## Source information
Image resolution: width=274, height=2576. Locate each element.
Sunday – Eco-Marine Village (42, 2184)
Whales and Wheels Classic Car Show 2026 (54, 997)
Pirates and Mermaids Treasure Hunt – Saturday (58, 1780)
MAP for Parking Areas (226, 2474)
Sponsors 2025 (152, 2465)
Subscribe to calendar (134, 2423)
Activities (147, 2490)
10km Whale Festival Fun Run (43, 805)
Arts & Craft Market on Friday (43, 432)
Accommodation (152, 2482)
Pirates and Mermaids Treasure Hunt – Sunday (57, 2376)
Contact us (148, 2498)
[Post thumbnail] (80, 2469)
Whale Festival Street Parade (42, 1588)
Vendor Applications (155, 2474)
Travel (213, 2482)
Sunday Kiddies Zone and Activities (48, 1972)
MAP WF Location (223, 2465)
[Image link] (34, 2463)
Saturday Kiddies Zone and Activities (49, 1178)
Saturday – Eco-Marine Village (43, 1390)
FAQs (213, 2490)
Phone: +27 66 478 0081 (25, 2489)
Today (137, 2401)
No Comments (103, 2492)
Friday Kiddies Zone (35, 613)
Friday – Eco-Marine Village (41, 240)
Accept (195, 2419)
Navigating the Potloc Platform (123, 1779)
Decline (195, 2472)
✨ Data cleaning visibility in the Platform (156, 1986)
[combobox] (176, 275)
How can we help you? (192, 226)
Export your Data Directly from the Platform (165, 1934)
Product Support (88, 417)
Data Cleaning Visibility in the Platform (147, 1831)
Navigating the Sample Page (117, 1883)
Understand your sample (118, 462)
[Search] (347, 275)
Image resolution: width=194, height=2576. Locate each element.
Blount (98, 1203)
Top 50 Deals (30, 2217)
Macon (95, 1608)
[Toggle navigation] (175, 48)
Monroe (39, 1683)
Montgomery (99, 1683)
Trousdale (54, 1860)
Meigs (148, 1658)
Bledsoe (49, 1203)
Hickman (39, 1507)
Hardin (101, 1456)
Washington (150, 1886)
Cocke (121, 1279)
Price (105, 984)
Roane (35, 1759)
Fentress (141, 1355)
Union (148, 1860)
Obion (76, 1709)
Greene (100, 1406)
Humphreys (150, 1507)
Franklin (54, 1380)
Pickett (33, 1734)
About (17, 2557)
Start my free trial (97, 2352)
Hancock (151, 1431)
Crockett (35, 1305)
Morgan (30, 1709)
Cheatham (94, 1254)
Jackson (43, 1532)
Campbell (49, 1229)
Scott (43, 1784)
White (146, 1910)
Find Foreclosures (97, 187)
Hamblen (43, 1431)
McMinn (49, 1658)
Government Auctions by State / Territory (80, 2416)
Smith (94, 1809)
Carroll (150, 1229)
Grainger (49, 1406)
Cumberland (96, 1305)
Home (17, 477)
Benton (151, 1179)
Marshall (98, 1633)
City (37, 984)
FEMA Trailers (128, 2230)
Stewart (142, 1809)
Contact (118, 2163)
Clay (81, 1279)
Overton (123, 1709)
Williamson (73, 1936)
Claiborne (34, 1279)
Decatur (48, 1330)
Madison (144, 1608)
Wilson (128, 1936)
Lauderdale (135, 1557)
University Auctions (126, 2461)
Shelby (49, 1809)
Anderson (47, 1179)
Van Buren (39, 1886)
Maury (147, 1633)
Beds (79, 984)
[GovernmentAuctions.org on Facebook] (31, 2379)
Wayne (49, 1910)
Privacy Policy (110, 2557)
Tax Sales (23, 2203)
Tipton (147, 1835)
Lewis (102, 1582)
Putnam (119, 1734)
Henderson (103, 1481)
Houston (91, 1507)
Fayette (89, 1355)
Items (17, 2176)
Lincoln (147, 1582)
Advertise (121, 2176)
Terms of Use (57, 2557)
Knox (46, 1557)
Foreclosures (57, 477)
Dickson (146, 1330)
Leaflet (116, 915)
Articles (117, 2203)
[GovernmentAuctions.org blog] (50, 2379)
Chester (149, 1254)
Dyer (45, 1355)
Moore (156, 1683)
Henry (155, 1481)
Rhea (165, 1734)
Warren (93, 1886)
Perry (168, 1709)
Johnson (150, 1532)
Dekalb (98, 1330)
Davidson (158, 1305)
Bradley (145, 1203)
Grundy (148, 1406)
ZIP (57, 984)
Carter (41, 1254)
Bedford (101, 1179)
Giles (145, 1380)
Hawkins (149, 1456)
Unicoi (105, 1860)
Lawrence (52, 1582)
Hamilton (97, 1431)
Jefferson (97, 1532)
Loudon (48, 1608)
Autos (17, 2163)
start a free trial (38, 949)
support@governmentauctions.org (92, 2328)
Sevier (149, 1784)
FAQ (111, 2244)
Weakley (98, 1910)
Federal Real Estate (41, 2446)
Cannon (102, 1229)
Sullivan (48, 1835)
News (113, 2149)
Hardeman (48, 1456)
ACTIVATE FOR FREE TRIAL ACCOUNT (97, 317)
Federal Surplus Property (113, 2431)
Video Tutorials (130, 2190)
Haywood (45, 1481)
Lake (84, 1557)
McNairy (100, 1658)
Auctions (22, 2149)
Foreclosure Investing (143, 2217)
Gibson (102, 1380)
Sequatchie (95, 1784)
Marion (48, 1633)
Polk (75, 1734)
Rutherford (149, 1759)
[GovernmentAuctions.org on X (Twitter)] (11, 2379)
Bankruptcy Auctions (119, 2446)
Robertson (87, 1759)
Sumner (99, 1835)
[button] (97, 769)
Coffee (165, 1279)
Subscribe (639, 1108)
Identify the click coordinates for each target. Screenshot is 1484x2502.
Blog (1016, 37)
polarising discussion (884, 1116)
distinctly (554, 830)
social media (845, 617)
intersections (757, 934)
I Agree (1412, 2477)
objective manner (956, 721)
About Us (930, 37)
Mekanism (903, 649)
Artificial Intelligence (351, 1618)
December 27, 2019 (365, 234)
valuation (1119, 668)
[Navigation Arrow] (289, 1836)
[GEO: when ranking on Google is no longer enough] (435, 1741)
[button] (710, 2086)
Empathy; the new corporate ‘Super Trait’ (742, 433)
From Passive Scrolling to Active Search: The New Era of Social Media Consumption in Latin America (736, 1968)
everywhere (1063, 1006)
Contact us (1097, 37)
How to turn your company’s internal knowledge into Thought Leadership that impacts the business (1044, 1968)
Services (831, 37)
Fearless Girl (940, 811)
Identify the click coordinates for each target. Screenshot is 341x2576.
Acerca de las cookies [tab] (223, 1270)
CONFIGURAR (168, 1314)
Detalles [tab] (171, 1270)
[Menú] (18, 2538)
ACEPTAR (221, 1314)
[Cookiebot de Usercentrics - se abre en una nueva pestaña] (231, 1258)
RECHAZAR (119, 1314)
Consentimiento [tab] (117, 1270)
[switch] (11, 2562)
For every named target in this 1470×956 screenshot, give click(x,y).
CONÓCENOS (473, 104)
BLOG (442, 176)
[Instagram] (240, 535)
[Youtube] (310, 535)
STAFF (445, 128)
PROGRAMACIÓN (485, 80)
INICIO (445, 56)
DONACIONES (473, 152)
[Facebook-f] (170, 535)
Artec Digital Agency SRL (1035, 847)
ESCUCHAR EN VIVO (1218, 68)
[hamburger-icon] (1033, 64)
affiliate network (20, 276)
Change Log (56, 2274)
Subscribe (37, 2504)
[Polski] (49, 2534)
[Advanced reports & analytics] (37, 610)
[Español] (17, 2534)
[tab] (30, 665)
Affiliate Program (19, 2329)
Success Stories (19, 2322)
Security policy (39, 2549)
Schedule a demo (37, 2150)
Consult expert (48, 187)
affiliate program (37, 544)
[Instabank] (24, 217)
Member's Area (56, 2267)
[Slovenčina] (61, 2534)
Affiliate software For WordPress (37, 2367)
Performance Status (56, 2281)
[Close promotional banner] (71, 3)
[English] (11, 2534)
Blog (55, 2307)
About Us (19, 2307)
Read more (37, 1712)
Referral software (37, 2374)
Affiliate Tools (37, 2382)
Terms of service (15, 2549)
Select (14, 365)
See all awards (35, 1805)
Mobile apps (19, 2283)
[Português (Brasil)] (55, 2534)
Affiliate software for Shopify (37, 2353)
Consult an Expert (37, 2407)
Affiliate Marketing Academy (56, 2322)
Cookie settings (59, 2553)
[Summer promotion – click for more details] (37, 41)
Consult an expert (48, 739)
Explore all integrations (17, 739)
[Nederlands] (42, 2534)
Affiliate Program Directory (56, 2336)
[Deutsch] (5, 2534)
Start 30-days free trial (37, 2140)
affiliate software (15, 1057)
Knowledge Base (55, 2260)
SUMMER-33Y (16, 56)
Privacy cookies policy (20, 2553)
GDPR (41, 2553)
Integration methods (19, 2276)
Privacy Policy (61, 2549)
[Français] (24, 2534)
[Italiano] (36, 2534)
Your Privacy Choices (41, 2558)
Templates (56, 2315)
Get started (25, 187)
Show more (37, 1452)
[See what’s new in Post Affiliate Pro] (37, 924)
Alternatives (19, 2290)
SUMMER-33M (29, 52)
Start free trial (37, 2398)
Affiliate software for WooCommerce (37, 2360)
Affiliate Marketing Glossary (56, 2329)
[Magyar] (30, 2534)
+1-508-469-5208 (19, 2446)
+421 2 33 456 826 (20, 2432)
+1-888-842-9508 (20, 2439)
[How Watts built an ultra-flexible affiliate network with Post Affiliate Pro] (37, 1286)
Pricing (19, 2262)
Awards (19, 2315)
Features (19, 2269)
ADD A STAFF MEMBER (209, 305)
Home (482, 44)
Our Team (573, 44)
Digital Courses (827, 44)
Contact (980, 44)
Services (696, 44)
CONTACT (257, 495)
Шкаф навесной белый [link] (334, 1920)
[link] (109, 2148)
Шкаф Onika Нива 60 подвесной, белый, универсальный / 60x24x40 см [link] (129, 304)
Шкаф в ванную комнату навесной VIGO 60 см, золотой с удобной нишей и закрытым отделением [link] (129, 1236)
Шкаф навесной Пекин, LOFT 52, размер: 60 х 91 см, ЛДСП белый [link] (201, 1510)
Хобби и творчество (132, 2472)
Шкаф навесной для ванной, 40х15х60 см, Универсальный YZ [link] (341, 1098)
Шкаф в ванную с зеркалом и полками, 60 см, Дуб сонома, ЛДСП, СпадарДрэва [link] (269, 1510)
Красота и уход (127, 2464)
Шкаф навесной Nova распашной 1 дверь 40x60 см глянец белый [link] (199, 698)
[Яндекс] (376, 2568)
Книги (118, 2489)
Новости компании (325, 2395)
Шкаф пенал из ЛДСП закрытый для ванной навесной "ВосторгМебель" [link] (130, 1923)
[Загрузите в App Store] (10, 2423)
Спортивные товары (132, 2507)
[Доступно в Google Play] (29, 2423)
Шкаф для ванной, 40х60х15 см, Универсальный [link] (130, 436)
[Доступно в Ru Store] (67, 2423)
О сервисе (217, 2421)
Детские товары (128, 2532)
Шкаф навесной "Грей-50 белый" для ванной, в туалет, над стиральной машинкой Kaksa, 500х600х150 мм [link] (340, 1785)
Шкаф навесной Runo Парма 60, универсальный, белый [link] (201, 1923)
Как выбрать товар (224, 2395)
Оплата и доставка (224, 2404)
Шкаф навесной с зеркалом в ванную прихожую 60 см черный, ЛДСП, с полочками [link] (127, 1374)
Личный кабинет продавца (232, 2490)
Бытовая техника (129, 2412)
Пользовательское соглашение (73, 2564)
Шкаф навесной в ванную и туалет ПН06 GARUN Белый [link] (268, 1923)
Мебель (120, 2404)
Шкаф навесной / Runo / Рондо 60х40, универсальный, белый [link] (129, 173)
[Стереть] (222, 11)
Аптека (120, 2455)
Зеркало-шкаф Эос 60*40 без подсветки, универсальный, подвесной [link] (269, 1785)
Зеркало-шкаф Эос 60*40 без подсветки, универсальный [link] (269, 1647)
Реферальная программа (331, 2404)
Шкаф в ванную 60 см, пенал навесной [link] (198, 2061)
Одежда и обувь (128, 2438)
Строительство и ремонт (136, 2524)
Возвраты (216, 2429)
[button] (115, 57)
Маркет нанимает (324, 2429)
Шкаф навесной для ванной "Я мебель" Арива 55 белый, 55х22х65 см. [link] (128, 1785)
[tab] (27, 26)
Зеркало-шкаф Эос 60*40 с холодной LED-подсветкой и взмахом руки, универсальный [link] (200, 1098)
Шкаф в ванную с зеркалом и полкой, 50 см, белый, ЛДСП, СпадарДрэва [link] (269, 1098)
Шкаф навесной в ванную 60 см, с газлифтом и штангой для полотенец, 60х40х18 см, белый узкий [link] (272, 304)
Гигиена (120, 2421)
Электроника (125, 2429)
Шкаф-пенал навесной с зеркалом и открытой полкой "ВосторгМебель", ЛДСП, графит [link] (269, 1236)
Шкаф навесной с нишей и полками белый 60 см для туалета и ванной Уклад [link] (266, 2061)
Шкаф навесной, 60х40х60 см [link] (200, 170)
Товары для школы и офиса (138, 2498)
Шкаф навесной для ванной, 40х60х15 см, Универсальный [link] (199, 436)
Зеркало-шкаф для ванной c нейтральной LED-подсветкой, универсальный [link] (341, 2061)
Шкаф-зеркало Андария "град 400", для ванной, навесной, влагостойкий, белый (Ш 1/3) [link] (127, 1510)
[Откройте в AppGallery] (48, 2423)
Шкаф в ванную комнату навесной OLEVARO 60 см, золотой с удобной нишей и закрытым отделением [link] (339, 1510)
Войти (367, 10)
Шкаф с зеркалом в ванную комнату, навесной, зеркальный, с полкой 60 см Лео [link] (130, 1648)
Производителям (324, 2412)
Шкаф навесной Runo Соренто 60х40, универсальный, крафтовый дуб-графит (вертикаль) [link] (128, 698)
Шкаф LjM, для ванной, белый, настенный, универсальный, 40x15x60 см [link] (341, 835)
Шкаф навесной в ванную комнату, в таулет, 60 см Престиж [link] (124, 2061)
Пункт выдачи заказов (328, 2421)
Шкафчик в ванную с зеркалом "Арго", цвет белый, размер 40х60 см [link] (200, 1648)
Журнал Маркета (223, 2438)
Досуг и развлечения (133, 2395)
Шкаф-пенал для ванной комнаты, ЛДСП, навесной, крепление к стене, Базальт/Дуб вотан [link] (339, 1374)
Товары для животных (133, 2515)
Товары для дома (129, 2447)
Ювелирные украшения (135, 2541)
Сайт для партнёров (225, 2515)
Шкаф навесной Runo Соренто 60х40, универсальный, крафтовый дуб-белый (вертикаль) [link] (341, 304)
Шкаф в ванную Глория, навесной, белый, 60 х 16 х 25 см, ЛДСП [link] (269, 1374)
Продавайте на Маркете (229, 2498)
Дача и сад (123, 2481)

## About this task
In the listing above, find the line with "Today (137, 2401)" and the line with "Greene (100, 1406)". Output those two lines and every line between them, exactly as written.

## Exercise output
Today (137, 2401)
No Comments (103, 2492)
Friday Kiddies Zone (35, 613)
Friday – Eco-Marine Village (41, 240)
Accept (195, 2419)
Navigating the Potloc Platform (123, 1779)
Decline (195, 2472)
✨ Data cleaning visibility in the Platform (156, 1986)
[combobox] (176, 275)
How can we help you? (192, 226)
Export your Data Directly from the Platform (165, 1934)
Product Support (88, 417)
Data Cleaning Visibility in the Platform (147, 1831)
Navigating the Sample Page (117, 1883)
Understand your sample (118, 462)
[Search] (347, 275)
Image resolution: width=194, height=2576. Locate each element.
Blount (98, 1203)
Top 50 Deals (30, 2217)
Macon (95, 1608)
[Toggle navigation] (175, 48)
Monroe (39, 1683)
Montgomery (99, 1683)
Trousdale (54, 1860)
Meigs (148, 1658)
Bledsoe (49, 1203)
Hickman (39, 1507)
Hardin (101, 1456)
Washington (150, 1886)
Cocke (121, 1279)
Price (105, 984)
Roane (35, 1759)
Fentress (141, 1355)
Union (148, 1860)
Obion (76, 1709)
Greene (100, 1406)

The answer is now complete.